Little Mike, a 5-year-old Spanish Steps gelding, now has won six of his last eight races over the last 18 months. Trainer Dale Romans was stretching him out to the 1 1/4-mile Million distance after Little Mike got home third last time out in the Shoemaker Mile at Hollywood Park in California. He led in that race, too, but with much faster fractions. Before that, he won the Grade I Turf Classic on Derby Day at Churchill Downs, going 1 1 1/8 miles.
Saturday, it was a case of lulling the competition to sleep as jockey Ramon Dominguez let Little Mike plod through a half mile in 49.95 seconds and 6 furlongs in 1:15.03 -- nearly 2 seconds slower than the day's previous stakes events. By the time the field turned for home, he had not only a substantial lead but also plenty left in the tank for the stretch run. After a quick final furlong, Little Mike finished the 1 1/4 miles in 2:02.44 over a surface rated good.

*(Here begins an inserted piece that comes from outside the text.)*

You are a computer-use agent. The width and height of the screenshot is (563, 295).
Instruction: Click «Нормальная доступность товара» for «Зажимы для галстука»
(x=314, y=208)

"He was running very comfortably," Dominguez said, "Turning for home, when I decided to let him run, he beautifully started opening up. I wasn't sure how slow we were going."

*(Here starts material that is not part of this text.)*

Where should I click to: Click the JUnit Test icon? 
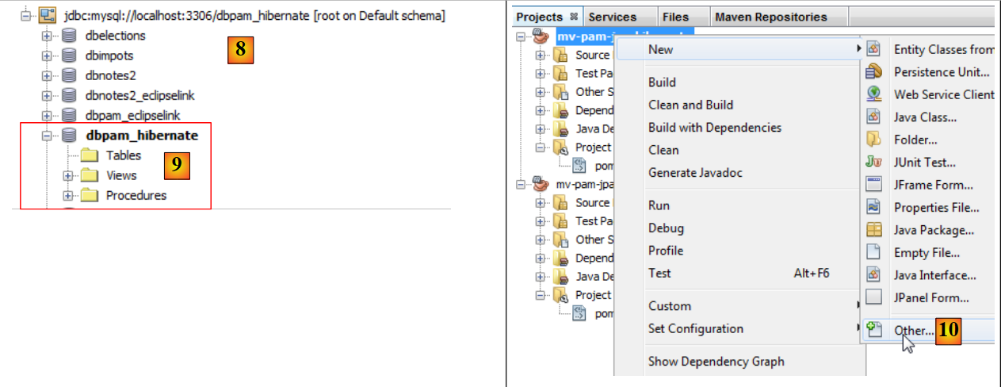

Kieren Fallon, who rode Asfare, said, "I knew what was going on and there was nothing I could do. I had to ride my horse to win and there was no pace."

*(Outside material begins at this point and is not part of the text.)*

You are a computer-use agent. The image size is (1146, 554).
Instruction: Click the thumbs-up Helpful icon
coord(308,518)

Jakkalberry got the International Festival of Racing off to a real international start with a determined stretch drive that got him past local hero Ioya Bigtime to win the $400,000 American St. Leger. This was the first running of the St. Leger, carded at 1 11/16 miles, and it drew a nice foreign contingent. Top among them was Jakkalberry, whose resume includes stops in Hong Kong, Dubai, Italy and England. The 6-year-old Storming Home gelding lived up to his name Saturday. Ioya Bigtime, owned by local powerhouse Team Block, led the field through a sensible clip into the stretch for a second time, repeating the tactics that led him to victory in the 1 1/2-mile Stars and Strips last month. This time, he had Jakkalberry to contend with and the latter drove by outside the leader and kept on well to win by 2 1/4 lengths, finishing in 2:49.01. It was his first win since a visit to Italy nearly a year ago. Zuider Zee, a German-bred gelding trained by John Gosden and ridden by William Buick, was up for third. Winning rider Colm O'Donoghue said Jakkalberry "gave me a lot of confidence rating him. We expected a good run. My horse was the class and he really can run."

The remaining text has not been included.